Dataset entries

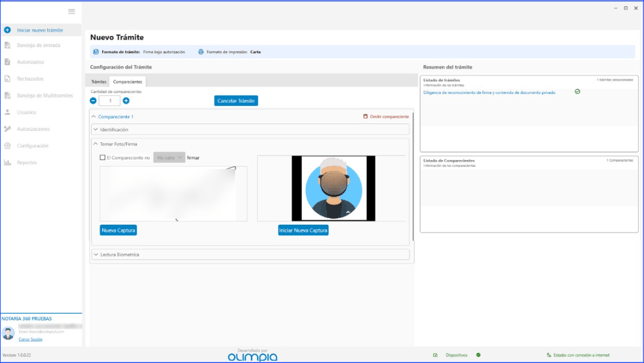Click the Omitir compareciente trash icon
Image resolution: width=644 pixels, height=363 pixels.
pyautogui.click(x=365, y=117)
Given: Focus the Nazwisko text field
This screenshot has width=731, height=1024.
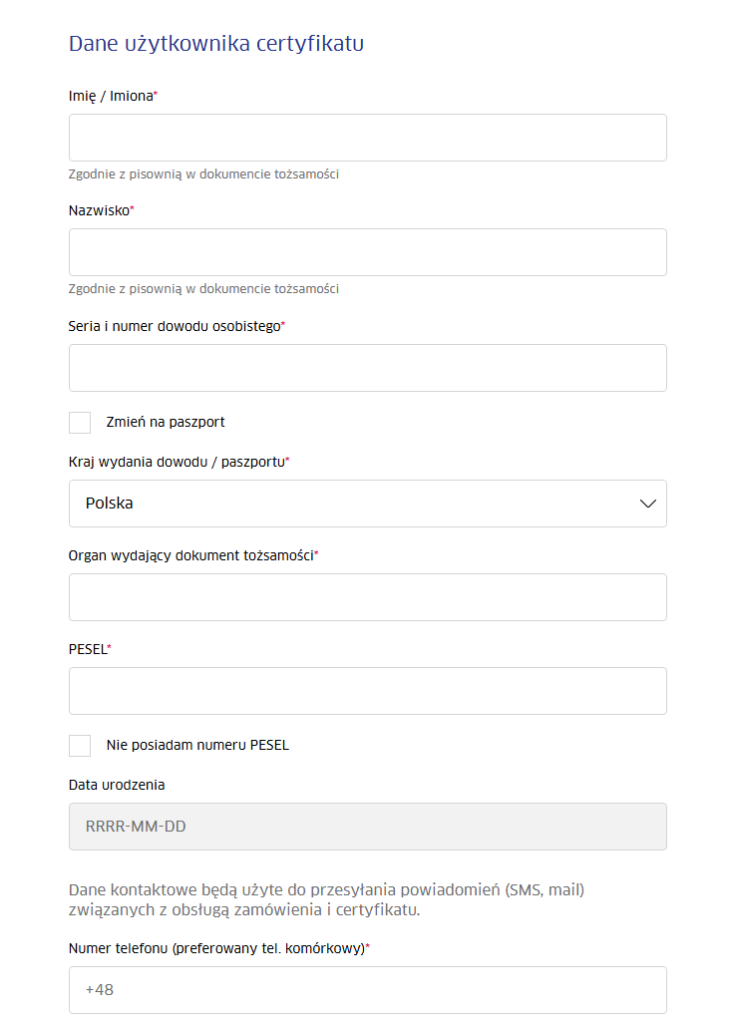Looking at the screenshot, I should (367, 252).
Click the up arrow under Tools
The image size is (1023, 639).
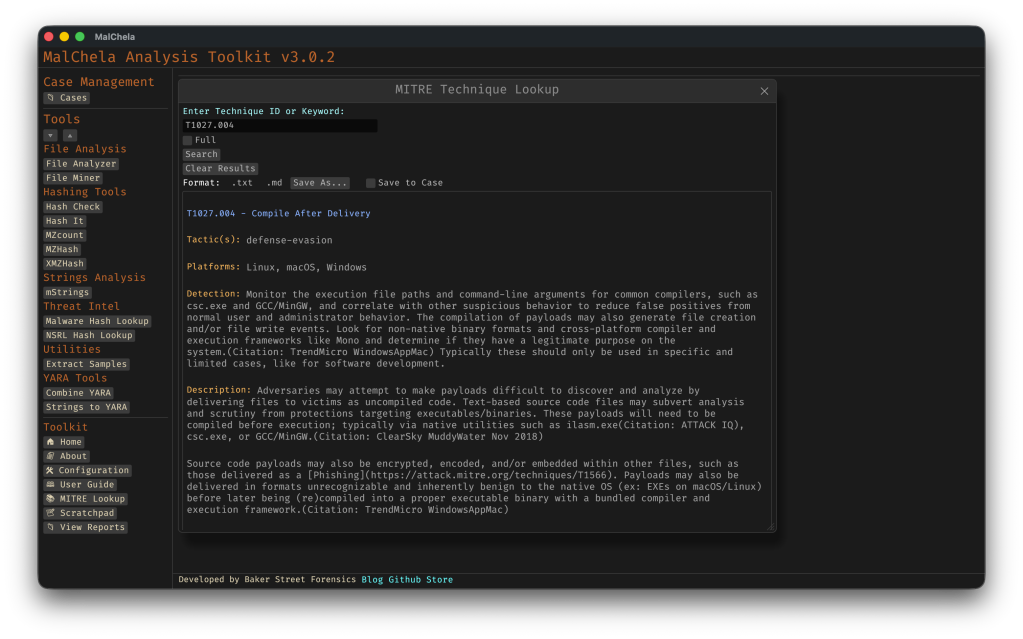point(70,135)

--

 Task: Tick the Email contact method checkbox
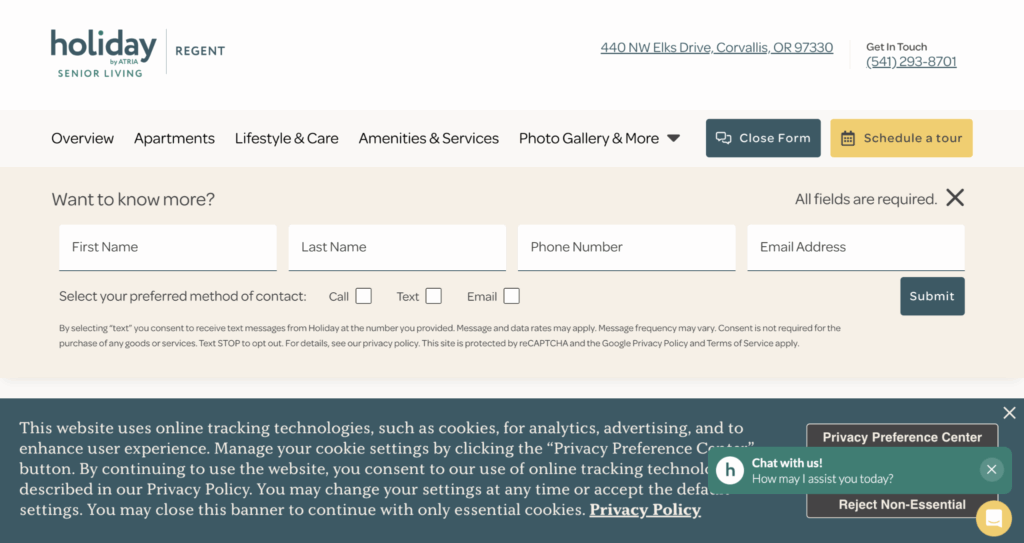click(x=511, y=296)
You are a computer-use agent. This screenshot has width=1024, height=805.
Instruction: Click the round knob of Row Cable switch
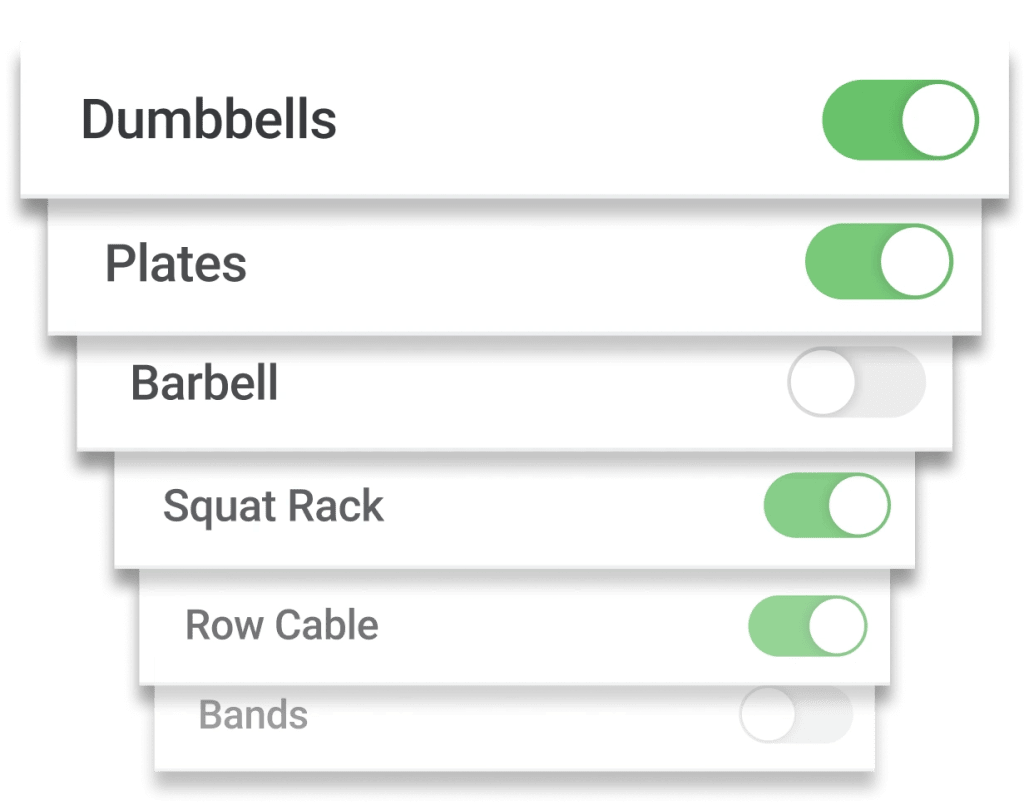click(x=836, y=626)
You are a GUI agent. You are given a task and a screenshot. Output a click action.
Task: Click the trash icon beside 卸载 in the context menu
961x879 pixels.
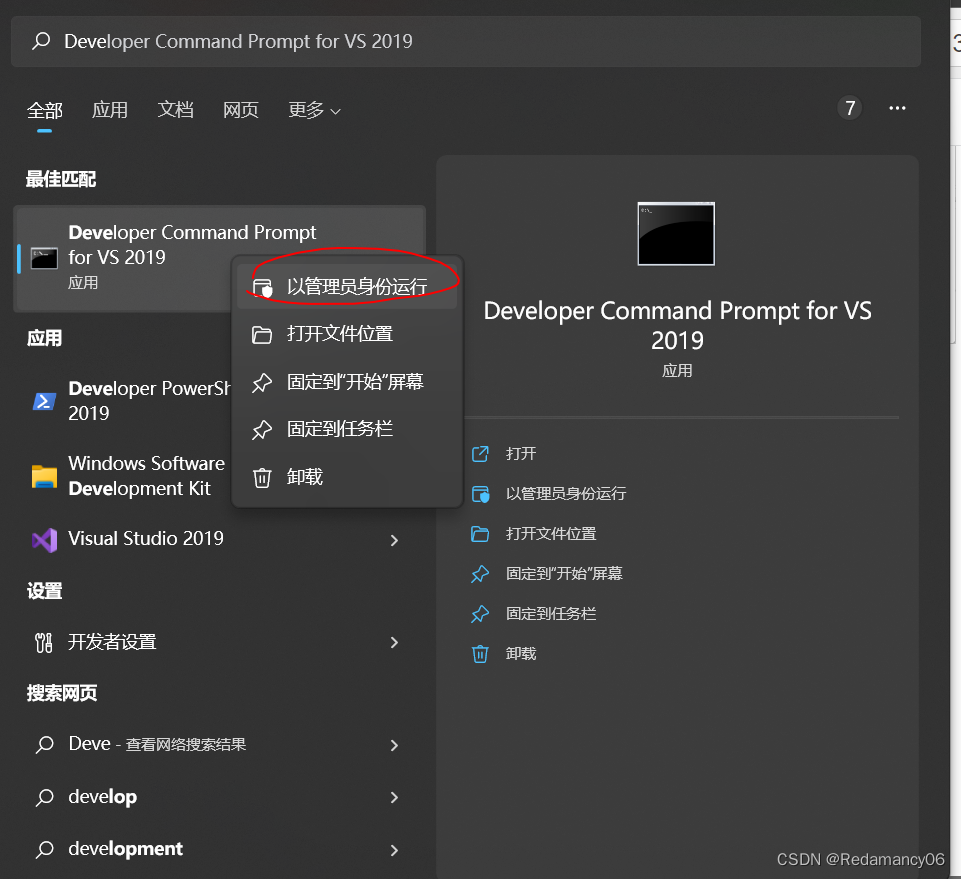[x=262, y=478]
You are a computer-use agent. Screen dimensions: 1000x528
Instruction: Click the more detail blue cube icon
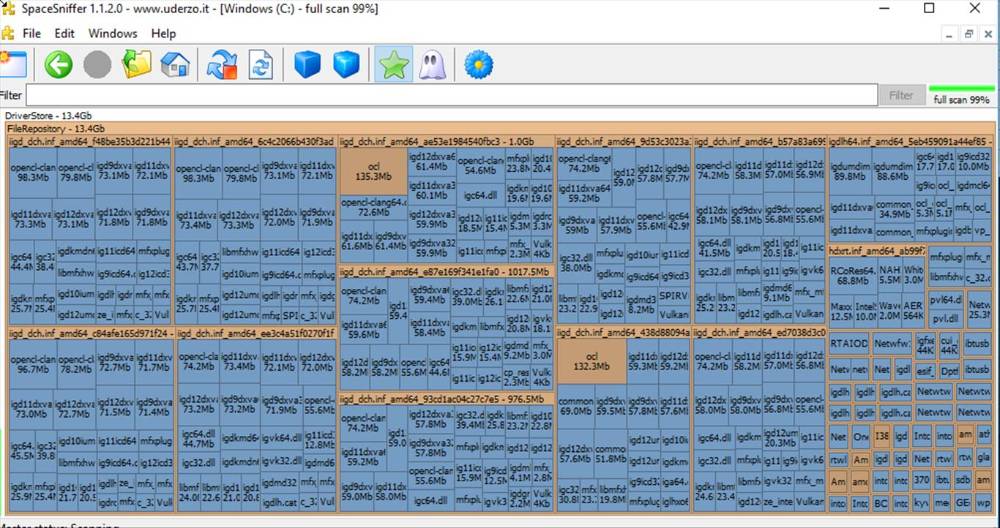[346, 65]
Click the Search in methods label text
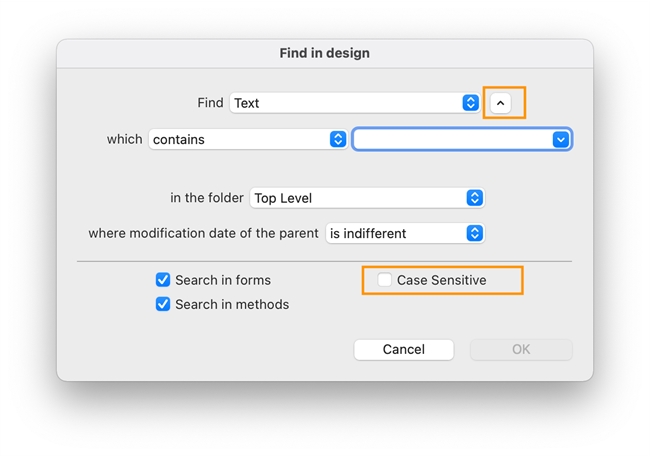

...

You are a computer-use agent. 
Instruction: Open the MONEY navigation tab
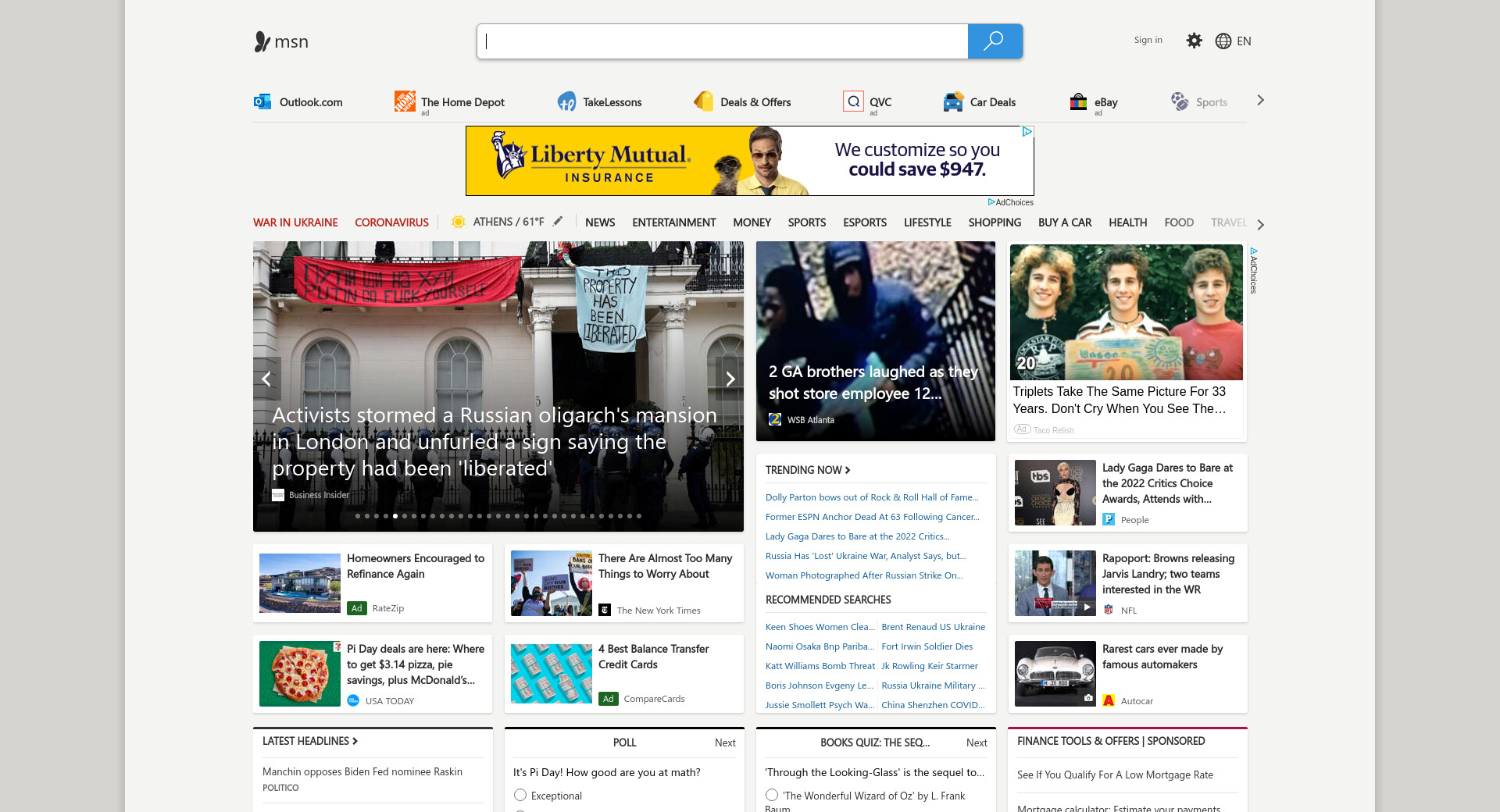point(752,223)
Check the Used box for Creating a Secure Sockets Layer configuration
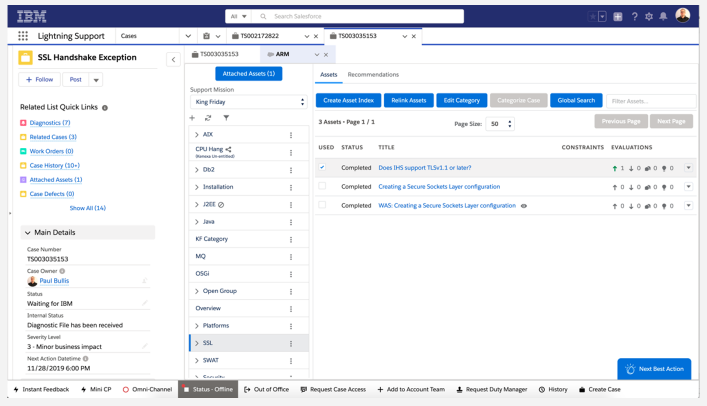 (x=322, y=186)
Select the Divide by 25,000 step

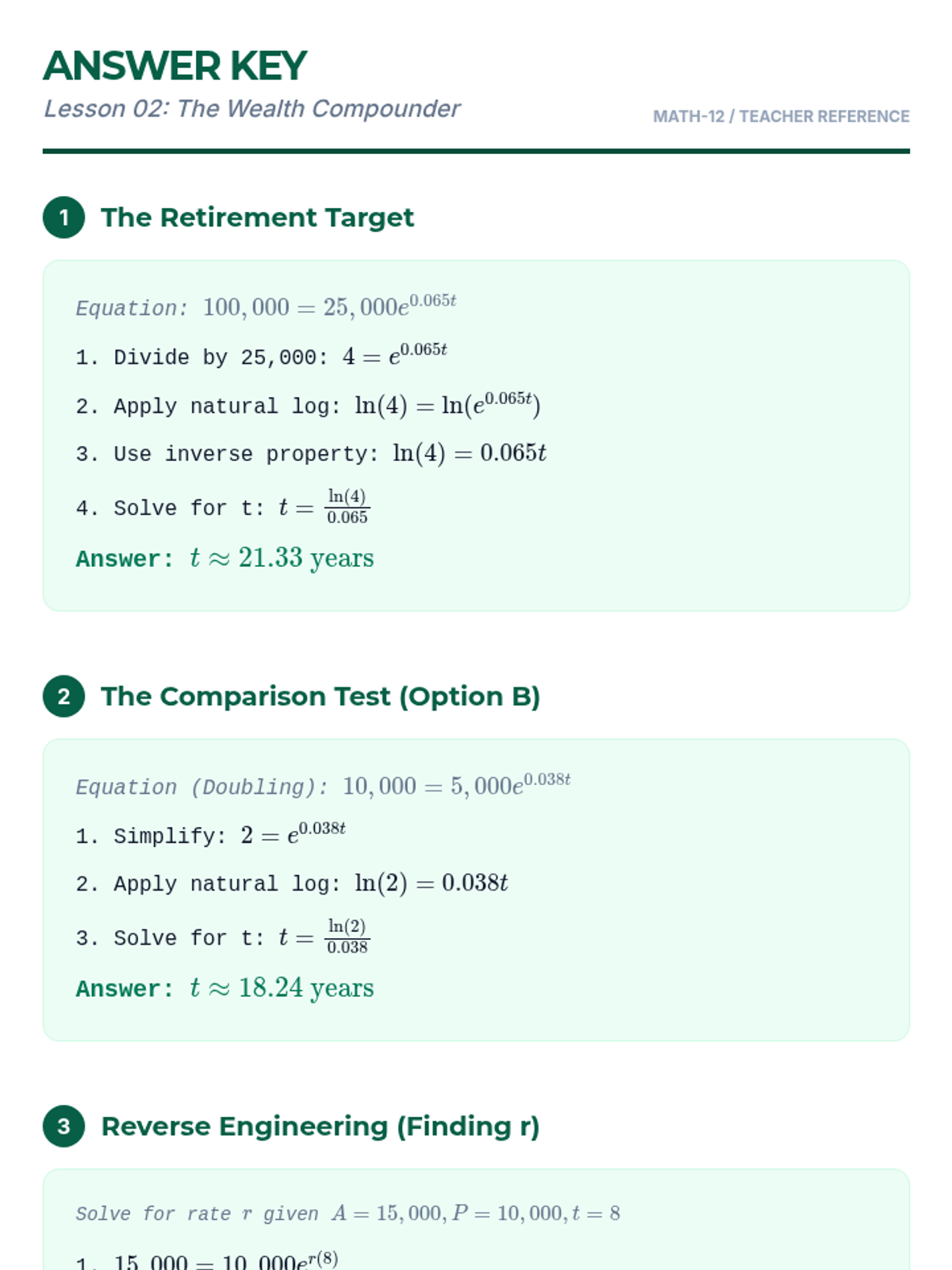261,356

- EXERCISE BRIEF -
From the records above, output only the lines starting at the one containing "961x879 pixels." and ending at the one containing "Click the Search in methods label text", word for word. Pictures stay out.

- RESPONSE BOX -
961x879 pixels.
[x=262, y=478]
You are a computer-use agent. Screen dimensions: 1000x528
Instruction: Click the more detail blue cube icon
[346, 65]
Click the Search in methods label text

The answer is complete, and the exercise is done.